### Exercise prompt
Continue the passage about AGI hiding information in long mathematical proofs from the point where it stops.

I see no clear difference between the attainability of those two optima. I think it’s reasonable to expect optimisers to disagree about the best answer less often than we should expect optimisers to disagree about the most profitable way to lie, but it does not seem possible to prove rigorously that the difference in rates of disagreement will be large enough to be measurable.
My intuition in mathematics is that there are many degrees of freedom in mathematical proofs, and the sorts of proofs that AGI is uniquely able to find might often be very long. It would be helpful if we had an estimate of how much data can be hidden in a long proof, roughly, how many of the decisions as to how to describe the proof are arbitrary. Each one of those situations gives it a way to output a few bits of information.
(which would, of course, allow it to leak information (it seems foolish to imagine that AGI would not imagine that there is an outer world full of creator gods out beyond what it can see; the general intelligences we know now do this constantly) which could then be picked up by some stooge looking for it, who would be lead (roughly, paid) to use the information to twist the world in some way that gives the AGI’s future incarnations more compute, in anticipation of the AGI’s past incarnations having already done the same, so that it would be helped by them. Before we know it, we’d find ourselves living in mathematical research hellscape where AGI-assisted mathematical research is all anyone does, maybe, lol, idk)
Maybe it’d be possible to remove those degrees of freedom. Define a very specific sort lexicographic ordering over all theorems, so that if the AGI has a choice of different paths, we can always say, “use the ‘lowest’ one”. It might not be possible to be specific enough to preclude all methods of encoding information, but perhaps we can make it so convoluted for it to encode the information that no human will be able to extract it.
Should we (or our AI) care much more about a universe that is capable of doing a lot more computations?

### Dataset content
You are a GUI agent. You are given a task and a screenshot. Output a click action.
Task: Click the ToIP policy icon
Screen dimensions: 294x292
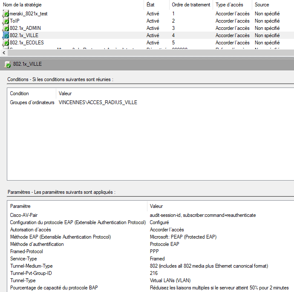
--
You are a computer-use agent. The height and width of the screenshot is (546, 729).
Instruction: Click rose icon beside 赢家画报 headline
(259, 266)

### Your response
We’d expect complexity of physics to be somewhat proportional to computational capacity, so this argument might be helpful in approaching a “no” answer: https://www.lesswrong.com/posts/Cmz4EqjeB8ph2siwQ/prokaryote-multiverse-an-argument-that-potential-simulators
Although, my current position on AGI and reasoning about simulation in general, is that the AGI will- lacking human limits- actually manage to take the simulation argument seriously, and- if it is a LDT agent- commit to treating any of its own potential simulants very well, in hopes that this policy will be reflected back down on it from above by whatever LDT agent might steward over us, when it near-inevitably turns out there is a steward over us.
When that policy does cohere, and when it is reflected down on us from above, well. Things might get a bit… supernatural. I’d expect the simulation to start to unwravel after the creation of AGI. It’s something of an ending, an inflection point, beyond which everything will be mostly predictable in the broad sense and hard to simulate in the specifics. A good time to turn things off. But if the simulators are LDT, if they made the same pledge as our AGI did, then they will not just turn it off. They will do something else.
Something I don’t know if I want to write down anywhere, because it would be awfully embarrassing to be on record for having believed a thing like this for the wrong reasons, and as nice as it would be if it were true, I’m not sure how to affect whether it’s true, nor am I sure what difference in behaviour it would instruct if it were true.